The treatment itself is pretty straight forward, the radiotherapy takes 10-20 mins depending on whether they do scans at the same time (for my first 3 they did but as the images showed everything lined up perfectly they will just do these once per week from now on). The chemotherapy takes about 3 hours. The worst bit is the travelling…at the moment there are a LOT of roadworks so it’s a 3 hour round trip every day in which I insist on blasting the air con (because I feel sick) so my poor ma is sat there freezing!
A few people have asked me about the name ‘All adventurous women do’, so I thought I would explain.
In the HBO show Girls (Season 1 Episode 3), by the incredibly talented Lena Dunham (if you haven’t seen it watch it immediately if not sooner), Hannah finds out she has Human Papilloma Virus (HPV). There is a scene where Shoshanna tells Hannah that Jessa says “all adventurous women do [have HPV]” (see video clips)!
HPV is an extremely common virus which most people will contract at one time or another. Worldwide, HPV is the most widespread sexually transmitted virus which 80% of the population will contract at some point in their life. Most of the time the body’s immune system is able to clear the infection easily and it is entirely possible to have the virus without any knowledge.
There are over 100 types of HPV. The majority of HPV types infect the skin on external areas of the body, for example verrucas and warts on feet and hands.
Around 40 types of HPV affect the genital areas and approximately 20 of these types are associated with the development of cancer. Around 13 of these 20 types are considered oncogenic (cancer causing), meaning there is credible evidence that they are directly associated with the development of cervical cancer, therefore are considered high risk. These high risk types of HPV are HPV 16, 18, 31, 33, 35, 39, 45, 51, 52, 56, 58, 59 and 68. High-risk genital HPV types show no symptoms, so a person infected may never even know they have it. Types 16 and 18 are the most prevalent, causing over 70% of cervical cancers (these are the types that the HPV vaccine protects against).
Additionally, there are nine HPV types that may be associated with the development of cervical cancer, but there is not enough evidence for these to be considered high risk types at present. These are HPV 26, 53, 64, 65, 66, 67, 69, 70, 73 and 82.
The remaining genital HPV types are considered low risk because they do not cause cancer. However, they can cause other problems, such as genital warts.

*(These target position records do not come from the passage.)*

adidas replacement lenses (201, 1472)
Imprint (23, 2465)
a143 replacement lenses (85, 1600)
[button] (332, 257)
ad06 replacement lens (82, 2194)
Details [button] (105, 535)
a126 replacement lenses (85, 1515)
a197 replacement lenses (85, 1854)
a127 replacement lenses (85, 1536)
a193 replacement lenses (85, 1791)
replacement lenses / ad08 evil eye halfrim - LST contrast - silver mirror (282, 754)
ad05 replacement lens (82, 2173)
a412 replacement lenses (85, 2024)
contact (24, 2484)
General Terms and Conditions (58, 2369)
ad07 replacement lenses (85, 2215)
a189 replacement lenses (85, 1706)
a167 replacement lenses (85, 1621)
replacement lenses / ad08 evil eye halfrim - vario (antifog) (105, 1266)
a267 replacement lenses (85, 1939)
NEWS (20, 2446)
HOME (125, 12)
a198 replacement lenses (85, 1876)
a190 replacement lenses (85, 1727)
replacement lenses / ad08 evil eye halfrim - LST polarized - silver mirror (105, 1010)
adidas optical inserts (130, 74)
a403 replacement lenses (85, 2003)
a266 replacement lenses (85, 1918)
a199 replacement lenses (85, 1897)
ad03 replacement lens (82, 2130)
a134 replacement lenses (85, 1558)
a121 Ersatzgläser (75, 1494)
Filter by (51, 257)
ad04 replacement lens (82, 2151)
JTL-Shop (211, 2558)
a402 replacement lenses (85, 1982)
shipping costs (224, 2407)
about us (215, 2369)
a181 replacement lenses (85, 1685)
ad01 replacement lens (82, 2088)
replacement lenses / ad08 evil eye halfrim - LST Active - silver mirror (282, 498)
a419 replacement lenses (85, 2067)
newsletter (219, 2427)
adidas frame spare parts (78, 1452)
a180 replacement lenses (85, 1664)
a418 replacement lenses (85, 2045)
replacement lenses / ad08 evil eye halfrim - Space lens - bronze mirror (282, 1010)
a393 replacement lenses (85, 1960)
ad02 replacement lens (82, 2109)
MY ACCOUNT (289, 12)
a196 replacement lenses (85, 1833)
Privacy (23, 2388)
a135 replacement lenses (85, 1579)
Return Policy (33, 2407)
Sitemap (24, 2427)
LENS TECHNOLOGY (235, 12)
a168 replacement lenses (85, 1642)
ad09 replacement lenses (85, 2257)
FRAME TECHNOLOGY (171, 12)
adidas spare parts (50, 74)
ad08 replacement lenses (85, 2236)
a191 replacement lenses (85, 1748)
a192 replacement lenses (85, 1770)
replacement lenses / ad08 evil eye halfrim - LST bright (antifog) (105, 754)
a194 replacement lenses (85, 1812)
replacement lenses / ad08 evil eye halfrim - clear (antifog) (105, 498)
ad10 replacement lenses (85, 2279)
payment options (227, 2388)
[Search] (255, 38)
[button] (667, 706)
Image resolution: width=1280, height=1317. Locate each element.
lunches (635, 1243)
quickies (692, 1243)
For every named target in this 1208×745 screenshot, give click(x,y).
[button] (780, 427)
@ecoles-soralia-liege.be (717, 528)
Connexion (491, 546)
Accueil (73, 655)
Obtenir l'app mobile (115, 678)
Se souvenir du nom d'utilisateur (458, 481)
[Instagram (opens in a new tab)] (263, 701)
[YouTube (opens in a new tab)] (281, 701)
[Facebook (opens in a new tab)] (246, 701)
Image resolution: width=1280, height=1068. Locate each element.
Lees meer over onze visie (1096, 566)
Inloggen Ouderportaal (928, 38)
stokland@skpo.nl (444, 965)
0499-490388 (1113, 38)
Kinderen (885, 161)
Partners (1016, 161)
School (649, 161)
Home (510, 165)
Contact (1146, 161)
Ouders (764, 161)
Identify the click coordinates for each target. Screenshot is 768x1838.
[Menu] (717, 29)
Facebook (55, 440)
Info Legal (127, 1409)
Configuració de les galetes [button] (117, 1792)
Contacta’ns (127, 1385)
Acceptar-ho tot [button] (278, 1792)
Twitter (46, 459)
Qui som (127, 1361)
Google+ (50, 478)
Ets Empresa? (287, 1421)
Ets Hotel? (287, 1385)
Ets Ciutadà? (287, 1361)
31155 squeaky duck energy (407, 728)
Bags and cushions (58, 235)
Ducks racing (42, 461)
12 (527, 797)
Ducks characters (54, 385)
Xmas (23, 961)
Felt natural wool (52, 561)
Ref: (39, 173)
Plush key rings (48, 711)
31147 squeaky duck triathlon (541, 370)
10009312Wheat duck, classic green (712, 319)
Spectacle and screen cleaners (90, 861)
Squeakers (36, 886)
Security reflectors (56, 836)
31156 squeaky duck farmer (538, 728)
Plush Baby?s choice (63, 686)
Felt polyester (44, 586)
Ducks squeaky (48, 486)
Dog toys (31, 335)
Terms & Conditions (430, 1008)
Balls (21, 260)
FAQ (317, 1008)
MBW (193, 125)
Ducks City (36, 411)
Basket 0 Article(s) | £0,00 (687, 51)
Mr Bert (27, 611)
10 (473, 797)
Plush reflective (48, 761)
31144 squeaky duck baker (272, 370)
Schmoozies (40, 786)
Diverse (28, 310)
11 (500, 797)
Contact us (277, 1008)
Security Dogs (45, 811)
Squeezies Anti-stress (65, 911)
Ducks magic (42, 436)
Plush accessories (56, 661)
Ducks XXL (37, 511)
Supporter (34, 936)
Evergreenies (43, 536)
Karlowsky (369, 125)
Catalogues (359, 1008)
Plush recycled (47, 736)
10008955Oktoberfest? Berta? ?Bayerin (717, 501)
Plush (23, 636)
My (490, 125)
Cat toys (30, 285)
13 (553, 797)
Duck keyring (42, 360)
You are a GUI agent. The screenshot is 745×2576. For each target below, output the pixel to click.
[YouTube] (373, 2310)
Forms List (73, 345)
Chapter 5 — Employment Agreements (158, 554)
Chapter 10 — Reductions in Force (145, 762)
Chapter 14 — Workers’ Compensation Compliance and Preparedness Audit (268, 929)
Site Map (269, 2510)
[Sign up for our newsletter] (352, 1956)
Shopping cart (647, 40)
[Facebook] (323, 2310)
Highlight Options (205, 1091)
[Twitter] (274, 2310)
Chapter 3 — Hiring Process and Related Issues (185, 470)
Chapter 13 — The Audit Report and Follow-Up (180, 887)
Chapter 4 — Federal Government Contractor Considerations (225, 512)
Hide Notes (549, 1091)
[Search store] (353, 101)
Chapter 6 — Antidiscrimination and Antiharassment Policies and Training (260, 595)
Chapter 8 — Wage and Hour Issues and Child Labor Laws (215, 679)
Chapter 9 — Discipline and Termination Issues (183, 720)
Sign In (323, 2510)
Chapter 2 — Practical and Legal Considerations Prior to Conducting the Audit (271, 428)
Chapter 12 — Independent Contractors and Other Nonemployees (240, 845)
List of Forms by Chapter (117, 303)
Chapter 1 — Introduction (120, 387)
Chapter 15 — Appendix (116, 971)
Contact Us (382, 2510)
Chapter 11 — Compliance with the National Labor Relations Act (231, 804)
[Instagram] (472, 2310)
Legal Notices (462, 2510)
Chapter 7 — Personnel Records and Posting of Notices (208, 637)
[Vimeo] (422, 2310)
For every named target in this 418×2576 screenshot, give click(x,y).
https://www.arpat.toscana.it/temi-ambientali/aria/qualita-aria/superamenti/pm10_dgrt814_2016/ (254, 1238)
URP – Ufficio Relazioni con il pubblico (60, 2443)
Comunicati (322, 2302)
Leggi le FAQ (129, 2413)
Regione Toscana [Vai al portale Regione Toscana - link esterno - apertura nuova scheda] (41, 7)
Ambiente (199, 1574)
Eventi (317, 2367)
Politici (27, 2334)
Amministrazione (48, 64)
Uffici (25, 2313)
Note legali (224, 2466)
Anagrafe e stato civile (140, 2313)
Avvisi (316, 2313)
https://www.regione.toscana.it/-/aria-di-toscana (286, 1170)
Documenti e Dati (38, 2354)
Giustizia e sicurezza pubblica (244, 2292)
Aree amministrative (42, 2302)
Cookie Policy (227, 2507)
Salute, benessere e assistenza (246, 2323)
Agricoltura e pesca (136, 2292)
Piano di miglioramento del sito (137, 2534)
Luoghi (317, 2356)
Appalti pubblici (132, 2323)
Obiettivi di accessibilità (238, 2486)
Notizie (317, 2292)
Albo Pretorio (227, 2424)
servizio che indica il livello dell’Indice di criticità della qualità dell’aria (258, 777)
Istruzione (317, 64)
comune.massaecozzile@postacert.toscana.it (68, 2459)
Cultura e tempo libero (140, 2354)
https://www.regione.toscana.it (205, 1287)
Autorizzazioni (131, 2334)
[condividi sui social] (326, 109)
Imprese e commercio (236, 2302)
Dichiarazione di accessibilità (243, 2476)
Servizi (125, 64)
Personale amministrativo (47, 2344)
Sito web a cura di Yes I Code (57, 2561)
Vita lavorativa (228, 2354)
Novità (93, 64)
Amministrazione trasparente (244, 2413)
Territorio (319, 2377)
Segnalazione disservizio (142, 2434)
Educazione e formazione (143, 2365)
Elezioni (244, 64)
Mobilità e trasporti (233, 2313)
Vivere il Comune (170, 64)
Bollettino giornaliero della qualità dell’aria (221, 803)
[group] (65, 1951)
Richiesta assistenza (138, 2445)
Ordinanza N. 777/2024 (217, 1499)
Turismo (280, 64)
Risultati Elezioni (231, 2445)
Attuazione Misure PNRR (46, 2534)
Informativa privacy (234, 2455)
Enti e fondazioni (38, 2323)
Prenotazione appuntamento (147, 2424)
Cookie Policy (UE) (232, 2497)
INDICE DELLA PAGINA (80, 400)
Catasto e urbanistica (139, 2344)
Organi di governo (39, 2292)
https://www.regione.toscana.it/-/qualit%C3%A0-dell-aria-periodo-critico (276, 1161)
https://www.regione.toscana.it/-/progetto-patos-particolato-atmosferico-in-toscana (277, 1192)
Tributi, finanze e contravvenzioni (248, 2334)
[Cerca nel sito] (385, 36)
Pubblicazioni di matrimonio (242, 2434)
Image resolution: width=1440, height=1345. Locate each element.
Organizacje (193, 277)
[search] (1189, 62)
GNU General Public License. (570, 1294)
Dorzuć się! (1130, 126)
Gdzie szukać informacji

Whilst these types of HPV are predominantly associated with causing cervical cancer, anyone can contract and pass on HPV. Whilst barrier contraceptive methods do lessen the risk of contracting genital types of HPV, it is very easily spread and therefore cannot be prevented altogether.
In the UK HPV testing is carried out as part of cervical screening as it can only be tested from a sample of cells. So, ultimately the only way to monitor whether you have HPV or not and to prevent your risk of developing cervical cancer is through regular and timely screening (and of course through vaccination where appropriate). So go and get your cervix checked out, tell all your friends and family to go and support the vaccination programme for young girls, you might just save a life!